As was written about RUCO in 2011:
"Tyler Mulligan, a professor of public law and government who follows issues of community development and affordable housing for the School of Government, addressed the question in an aptly titled Sept. 20 blog post: “Minimum Housing: A Way Around Residential Inspection Limits?” Even assuming that the two sections of state law “provide separate authority for minimum housing public officers to conduct periodic inspections — a court is likely to resist an interpretation that allows minimum housing public officers to get around the reasonable-cause provisions of the rental inspection law,” he wrote."

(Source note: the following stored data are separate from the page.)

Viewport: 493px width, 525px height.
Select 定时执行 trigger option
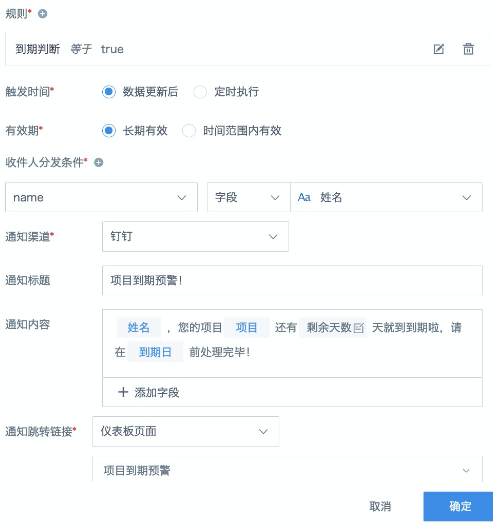[200, 92]
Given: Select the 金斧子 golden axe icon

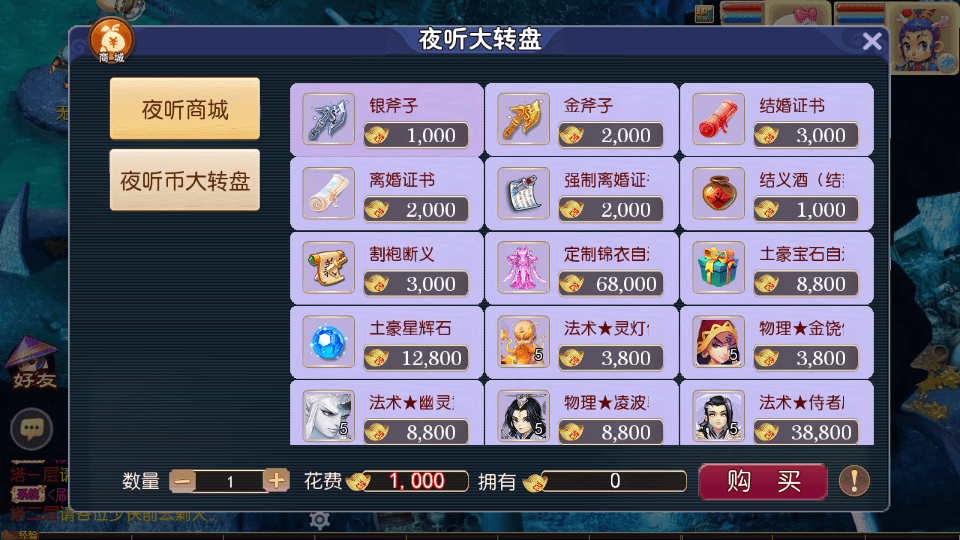Looking at the screenshot, I should (523, 119).
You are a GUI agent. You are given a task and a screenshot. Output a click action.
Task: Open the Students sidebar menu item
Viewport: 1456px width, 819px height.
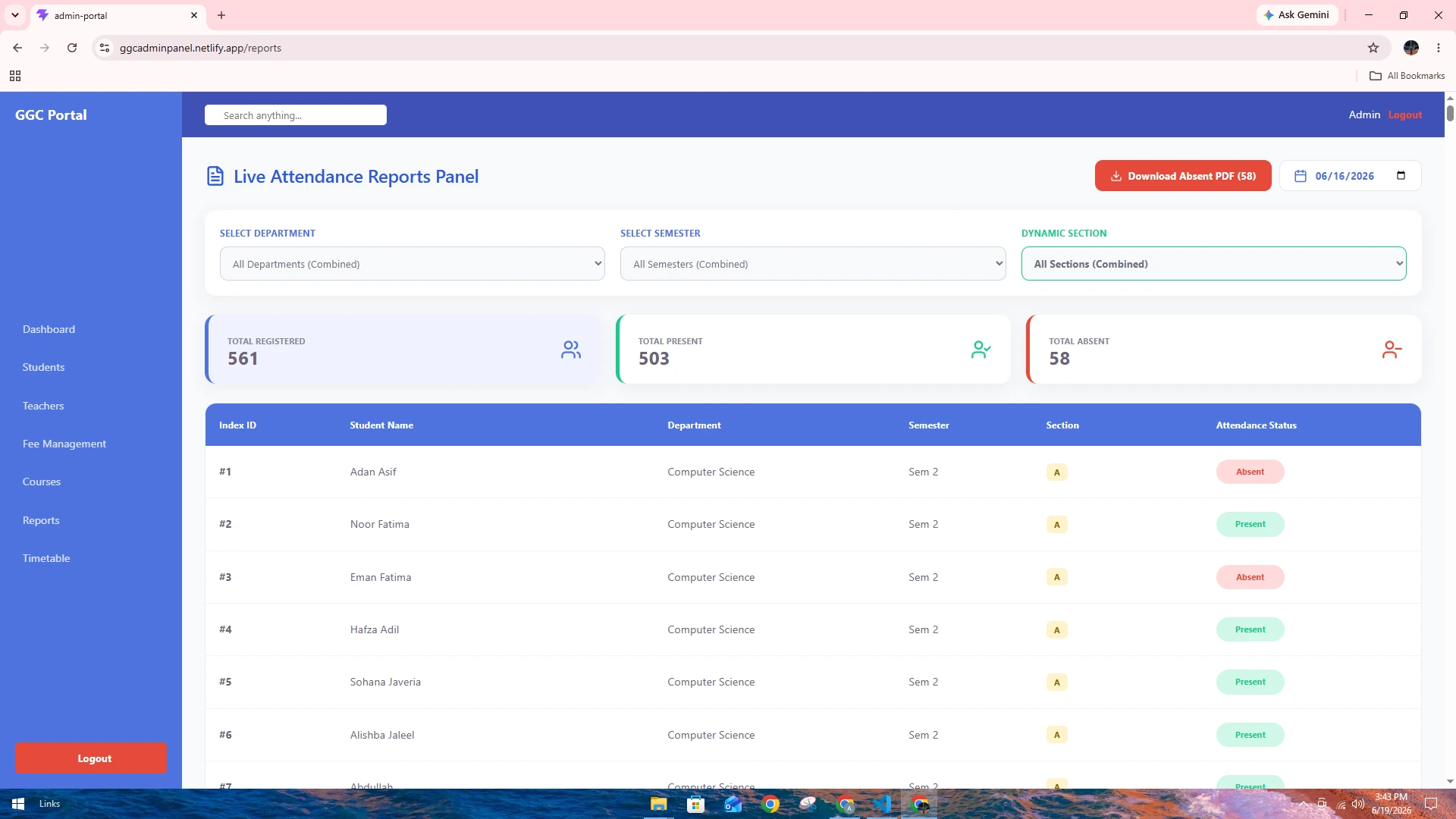click(43, 368)
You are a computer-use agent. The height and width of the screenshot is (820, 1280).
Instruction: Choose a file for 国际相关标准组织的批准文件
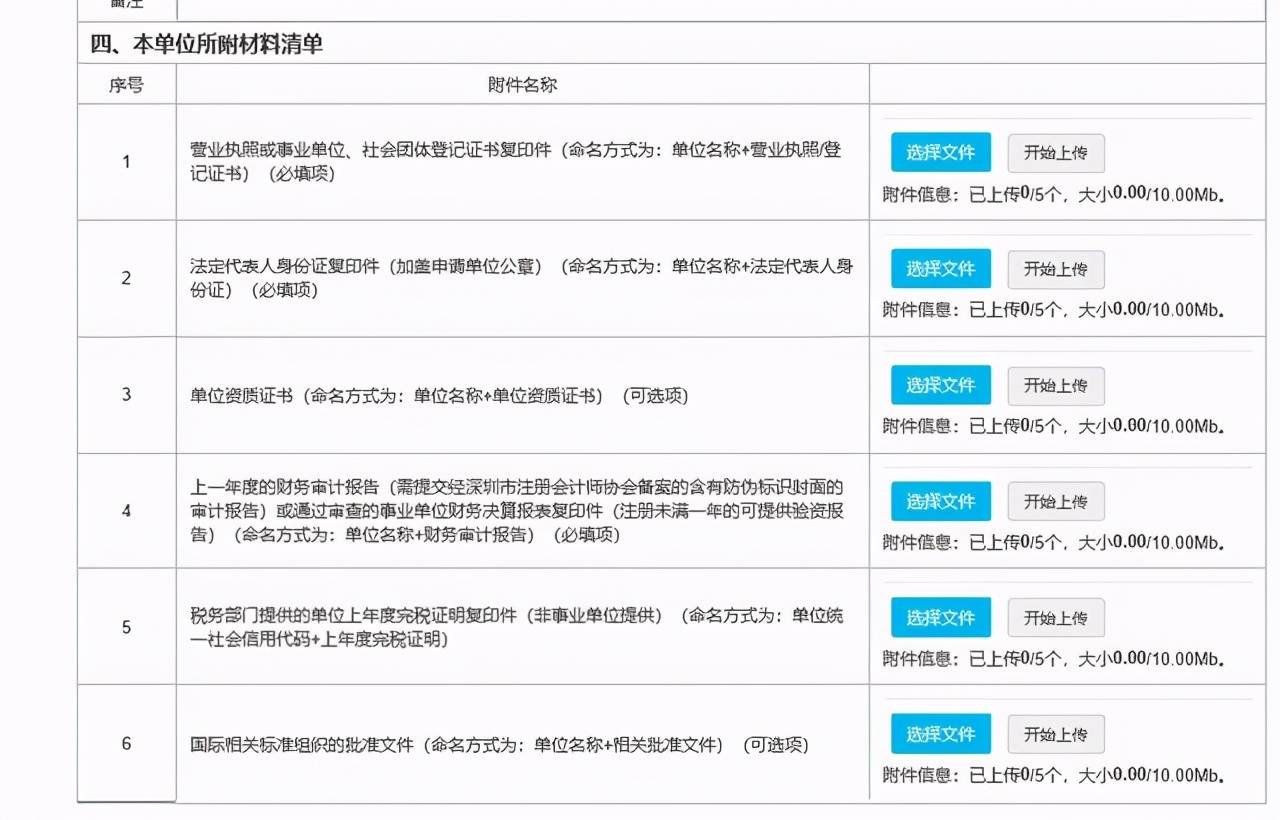940,733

I'll even go so far as to direct you to the actual post by Tyler Mulligan where he also writes:
"But what if the first assumption is made: namely, that a minimum housing public officer possesses independent authority under the minimum housing statutes (Part 6 of Article 19 of G.S. Chapter 160A) to conduct periodic inspections? That assumption would be based on two sections of the minimum housing statutes. Under G.S. 160A-448, a local ordinance may grant a minimum housing public officer “additional powers” to “investigate the dwelling conditions in the [jurisdiction] in order to determine which dwellings … are unfit” and to “enter upon premises for the purpose of making examinations.” G.S. 160A-449 directs local governments to prepare an estimate of the costs “to provide the equipment, personnel and supplies necessary for periodic examinations and investigations of the dwellings in the city for the purpose of determining the fitness of dwellings for human habitation.”

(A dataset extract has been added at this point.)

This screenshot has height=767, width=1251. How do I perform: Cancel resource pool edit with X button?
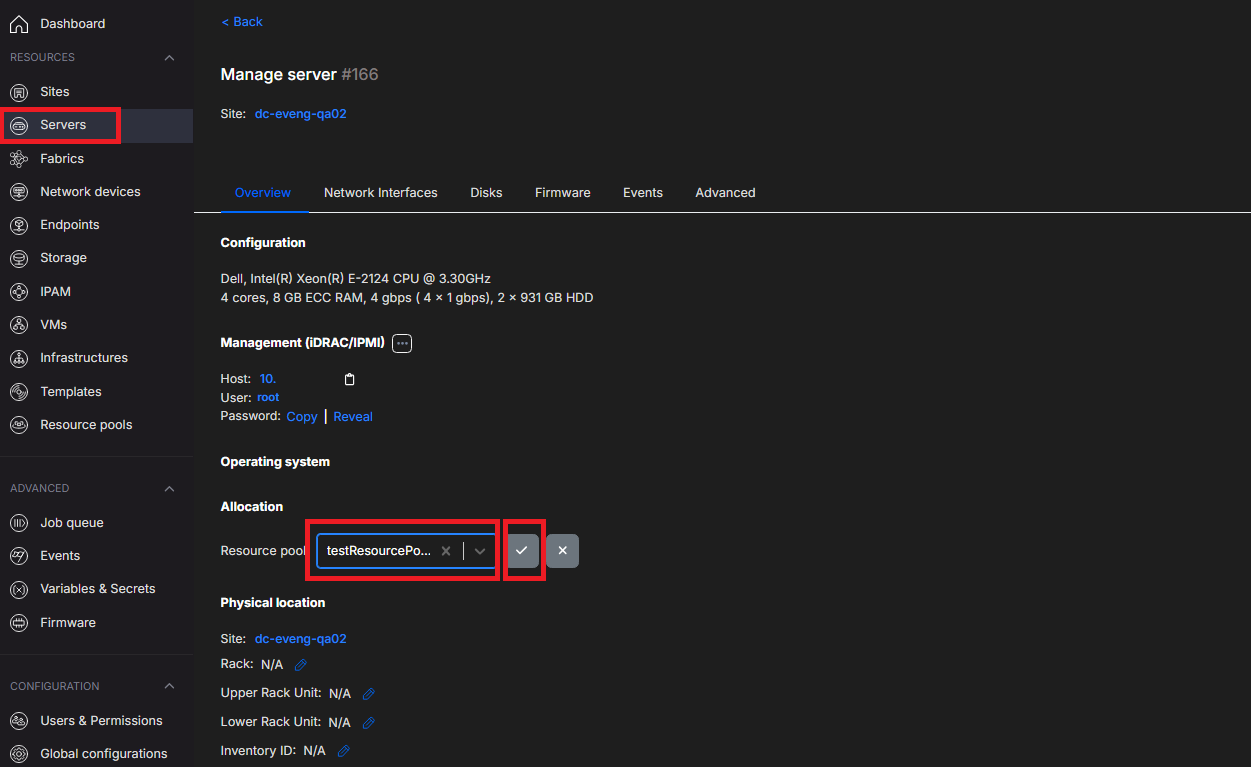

Even making this assumption—that G.S. 160A-448 and G.S. 160A-449 provide separate authority for minimum housing public officers to conduct periodic inspections—a court is likely to resist an interpretation that allows minimum housing public officers to get around the reasonable cause provisions of the Rental Inspection Law. Rules of statutory interpretation dictate that statutes on the same topic should be read together and harmonized, with any repugnancy between them eliminated. See, e.g., Nat’l Food Stores v. N. Carolina Bd. of Alcoholic Control, 268 N.C. 624, 628-29, 151 S.E.2d 582, 586 (1966). G.S. 160A-448 and G.S. 160A-449 arguably deal with the same topic as the Rental Inspection Law: that is, local government authority to inspect residential dwellings for code compliance. It could be viewed as repugnant to the Rental inspection Law to allow minimum housing public officers to disregard the Rental Inspection Law’s reasonable cause provisions."

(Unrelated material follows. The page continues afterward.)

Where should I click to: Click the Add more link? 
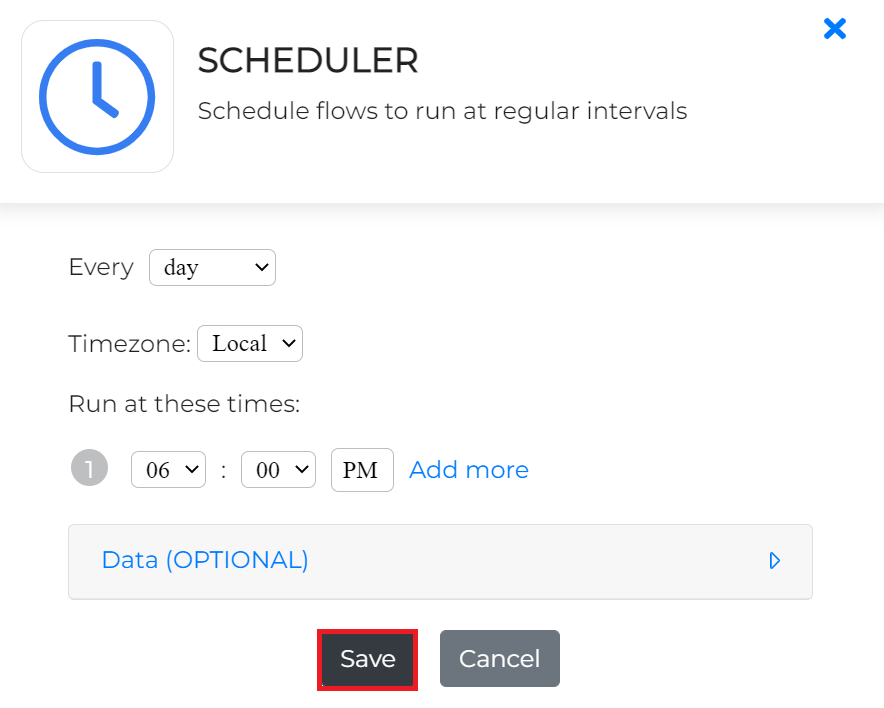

Seriously, minimum housing public officers aren't allowed to do it but Ben Holder, as a private contractor can do it? Who died and made Ben Holder a god?
And then there's this: The Rhino Times reported last week that Ben Holder's first project would be Heritage House. Tonight Fox8 reported that all residents of Heritage House will be forced to leave by July 30th.
Way to go, Ben, looks like you did exactly what you told us you were going to do. We'll be looking for those reports.
And finally, when you go back and look at the last paragraph of Ben's Code Enforcement-- Initial Summary Of Recommendations, ask yourself this one simple question: What's to stop the contractor from "finding" violations that aren't really there so that he can go back and get paid to fix them later? I'm not saying Ben would do it but you can bet the next guy will.
You're on your own, Ben, your plans are half baked and your "friends" downtown have hung you out to dry.